Schon im Bundestagswahlkampf 2002 gab sich die FDP betont lässig als Spaßpartei. Spitzenkandidat Westerwelle tourte im Guidomobil durchs Land. Ähnlich gewollt "spaßige" Episoden folgten schließlich im Internet: Dolly Buster warb mit prallen Argumenten für die damalige 18-Prozent-Partei, ein Werbespot mit dem Schauspieler Sky du Mont zur Hamburgwahl aber bescherte der Partei mehr Spott als Wählerzulauf.

Nicht nur kreatives Hick-Hack

Die peinlichen Ausrutscher verkraftete die FDP aber leicht. Als eine der ersten politischen Institutionen lancierte die Bundestagsfraktion der Liberalen im vergangenen Sommer einen eigenen Youtube-Channel. Auf diesem Online-Kanal zeigt die Partei nach Belieben multimediale Inhalte und will so besonders das internetaffine Publikum ansprechen. Das Hick-Hack der wirtschaftsfreundlichen Abgeordneten Solms und Fricke ist nur einer von mehreren kreativen Akten.

In "Peters Woche" beispielsweise zieht der FDP-Abgeordnete Heinz Peter Haustein aus dem Erzgebirge jeden Freitag vom Leder.

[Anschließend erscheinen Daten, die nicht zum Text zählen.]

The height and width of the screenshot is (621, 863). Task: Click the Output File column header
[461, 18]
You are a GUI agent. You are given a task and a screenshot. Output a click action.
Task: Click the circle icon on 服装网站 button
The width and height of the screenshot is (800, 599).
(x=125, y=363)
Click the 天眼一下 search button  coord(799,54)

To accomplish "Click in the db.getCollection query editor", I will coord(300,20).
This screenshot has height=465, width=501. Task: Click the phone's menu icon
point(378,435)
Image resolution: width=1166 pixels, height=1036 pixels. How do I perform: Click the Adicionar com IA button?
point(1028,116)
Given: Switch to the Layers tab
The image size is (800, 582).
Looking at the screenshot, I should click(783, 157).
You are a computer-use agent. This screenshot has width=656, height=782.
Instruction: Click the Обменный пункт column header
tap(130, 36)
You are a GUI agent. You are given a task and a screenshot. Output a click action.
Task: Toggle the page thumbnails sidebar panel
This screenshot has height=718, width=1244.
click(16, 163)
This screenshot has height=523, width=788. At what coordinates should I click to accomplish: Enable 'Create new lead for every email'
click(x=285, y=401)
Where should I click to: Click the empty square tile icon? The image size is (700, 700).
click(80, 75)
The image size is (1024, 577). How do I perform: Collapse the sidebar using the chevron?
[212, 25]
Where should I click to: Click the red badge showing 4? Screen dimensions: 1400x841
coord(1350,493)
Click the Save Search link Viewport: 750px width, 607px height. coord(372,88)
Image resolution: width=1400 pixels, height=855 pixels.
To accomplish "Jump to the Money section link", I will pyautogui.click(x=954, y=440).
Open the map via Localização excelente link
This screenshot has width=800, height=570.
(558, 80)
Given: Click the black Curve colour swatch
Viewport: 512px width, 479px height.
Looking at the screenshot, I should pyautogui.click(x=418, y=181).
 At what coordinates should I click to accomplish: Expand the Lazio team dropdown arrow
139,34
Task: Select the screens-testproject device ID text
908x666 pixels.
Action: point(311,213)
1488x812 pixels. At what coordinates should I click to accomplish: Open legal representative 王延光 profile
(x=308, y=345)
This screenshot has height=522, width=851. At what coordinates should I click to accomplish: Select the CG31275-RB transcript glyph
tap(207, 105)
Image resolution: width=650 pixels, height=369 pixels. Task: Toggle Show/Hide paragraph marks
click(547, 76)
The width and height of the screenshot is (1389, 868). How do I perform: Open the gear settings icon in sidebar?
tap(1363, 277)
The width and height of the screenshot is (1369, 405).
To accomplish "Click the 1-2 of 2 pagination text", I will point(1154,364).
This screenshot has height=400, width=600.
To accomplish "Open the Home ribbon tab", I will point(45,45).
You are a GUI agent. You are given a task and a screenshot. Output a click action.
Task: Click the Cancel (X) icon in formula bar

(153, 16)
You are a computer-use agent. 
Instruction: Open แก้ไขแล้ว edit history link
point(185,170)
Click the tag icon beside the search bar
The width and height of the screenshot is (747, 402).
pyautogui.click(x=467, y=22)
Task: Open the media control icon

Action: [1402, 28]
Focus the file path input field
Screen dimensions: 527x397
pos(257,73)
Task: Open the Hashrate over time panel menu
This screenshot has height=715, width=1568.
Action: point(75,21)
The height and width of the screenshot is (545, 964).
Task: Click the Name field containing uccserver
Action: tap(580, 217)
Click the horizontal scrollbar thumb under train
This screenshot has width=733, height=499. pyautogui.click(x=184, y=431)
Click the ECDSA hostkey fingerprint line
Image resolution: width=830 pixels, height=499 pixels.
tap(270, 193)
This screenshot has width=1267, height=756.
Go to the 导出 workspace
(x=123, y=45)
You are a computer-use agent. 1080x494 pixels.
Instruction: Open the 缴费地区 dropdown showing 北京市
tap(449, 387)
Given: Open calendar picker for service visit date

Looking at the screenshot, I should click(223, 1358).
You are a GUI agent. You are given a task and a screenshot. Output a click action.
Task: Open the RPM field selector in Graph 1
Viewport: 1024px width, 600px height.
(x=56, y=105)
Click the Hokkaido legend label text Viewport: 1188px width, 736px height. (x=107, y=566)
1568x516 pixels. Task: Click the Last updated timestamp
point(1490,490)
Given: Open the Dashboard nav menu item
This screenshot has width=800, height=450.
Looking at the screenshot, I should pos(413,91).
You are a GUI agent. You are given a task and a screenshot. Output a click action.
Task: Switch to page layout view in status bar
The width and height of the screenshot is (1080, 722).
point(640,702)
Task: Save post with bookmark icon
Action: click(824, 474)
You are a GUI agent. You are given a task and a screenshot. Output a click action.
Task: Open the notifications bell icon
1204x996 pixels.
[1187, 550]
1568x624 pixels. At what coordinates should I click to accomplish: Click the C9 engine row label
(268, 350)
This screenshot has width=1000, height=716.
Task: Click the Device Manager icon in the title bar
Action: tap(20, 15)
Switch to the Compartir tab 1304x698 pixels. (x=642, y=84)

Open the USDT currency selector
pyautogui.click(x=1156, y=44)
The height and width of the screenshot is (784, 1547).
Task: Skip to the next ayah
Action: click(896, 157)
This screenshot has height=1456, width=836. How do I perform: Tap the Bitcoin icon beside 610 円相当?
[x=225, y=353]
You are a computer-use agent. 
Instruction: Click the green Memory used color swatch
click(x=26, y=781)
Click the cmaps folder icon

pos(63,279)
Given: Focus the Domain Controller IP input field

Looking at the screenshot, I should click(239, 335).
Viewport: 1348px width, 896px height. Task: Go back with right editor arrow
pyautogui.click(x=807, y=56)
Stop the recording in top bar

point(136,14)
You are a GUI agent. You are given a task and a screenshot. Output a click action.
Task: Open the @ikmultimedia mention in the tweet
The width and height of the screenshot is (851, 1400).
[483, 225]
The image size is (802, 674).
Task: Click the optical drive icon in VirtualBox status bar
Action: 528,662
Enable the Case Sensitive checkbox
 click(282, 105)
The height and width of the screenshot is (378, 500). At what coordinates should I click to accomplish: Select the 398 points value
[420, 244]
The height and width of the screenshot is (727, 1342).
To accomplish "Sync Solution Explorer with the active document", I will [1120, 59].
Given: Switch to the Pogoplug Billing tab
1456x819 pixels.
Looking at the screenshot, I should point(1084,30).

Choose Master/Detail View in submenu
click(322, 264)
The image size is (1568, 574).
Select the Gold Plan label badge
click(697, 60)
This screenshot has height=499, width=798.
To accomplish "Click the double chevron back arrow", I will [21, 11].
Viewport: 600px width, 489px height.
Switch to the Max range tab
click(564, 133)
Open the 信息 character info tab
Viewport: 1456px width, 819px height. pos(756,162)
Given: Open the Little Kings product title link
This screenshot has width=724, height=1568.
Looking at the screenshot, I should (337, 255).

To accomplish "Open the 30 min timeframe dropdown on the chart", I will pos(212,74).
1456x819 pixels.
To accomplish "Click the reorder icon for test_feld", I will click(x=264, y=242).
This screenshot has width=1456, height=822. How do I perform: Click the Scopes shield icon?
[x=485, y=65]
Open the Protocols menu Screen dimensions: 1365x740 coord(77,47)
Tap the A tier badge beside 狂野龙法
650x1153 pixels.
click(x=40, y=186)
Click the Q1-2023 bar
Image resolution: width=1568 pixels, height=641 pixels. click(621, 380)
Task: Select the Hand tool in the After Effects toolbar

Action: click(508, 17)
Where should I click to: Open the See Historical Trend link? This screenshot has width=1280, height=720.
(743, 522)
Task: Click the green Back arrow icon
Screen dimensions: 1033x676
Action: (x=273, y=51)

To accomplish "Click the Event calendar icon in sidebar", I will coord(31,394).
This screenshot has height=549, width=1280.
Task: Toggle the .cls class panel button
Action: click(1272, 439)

Der Mann sucht im wahren Leben ja leidenschaftlich nach dem Bernsteinzimmer, im FDP-Internetfernsehen jedoch grüßt der selbsterklärte Fußballfan schon mal munter in die Kamera: "Hallo Leute, Mensch, das war wieder ein Spiel gestern".

In einer Episode schwenkt er ein wenig holprig vom Fußball zur Politik und vergleicht den EU-Reformvertrag mit dem Halbfinale einer Fußball-EM. In sächsischem Dialekt lässt er sich vom Schreibtisch weg über die "irren Iren" aus - selten hat das Wort Schreibtischtäter besser gepasst.

Je irrer, je besser: Die Videokolumnen im Dienst der liberalen Sache kommen an. Seit dem Start des Youtube-Channels im September 2007 haben etwa 320.000 Internet-User das Portal besucht. Die nächsten Videokolumnen sind nach Angaben des FDP-Manns Carsten Reymann, der den Youtube-Channel betreut, schon in Planung: Europa-Experte Michael Link soll darin mit "Link zu Europa" für die EU begeistern. Und die Serie "Auf dem Weg" wird Bundestagsabgeordnete auf dem Weg zur Arbeit porträtieren. Alle sind gespannt, ob darin auch ein Oldtimer vorkommen wird.

Ob die Online-Aktivitäten der Partei mehr Wähler bescheren, bleibt trotz des redlichen Bemühens fraglich. Generell ist es mit der Politik im Internet in Deutschland noch nicht weit her. "Es gibt in Deutschland keine nennenswerte politische Weblog-Kultur", räumt Politikwissenschaftler Christoph Bieber gegenüber der Süddeutschen Zeitung ein.

Aber wer weiß: Vielleicht schaffen es "Fricke und Solms" wie ihre ZDF-Vorbilder ja irgendwann ins richtige Fernsehen - und sei es im Werbespot zur Bundestagswahl.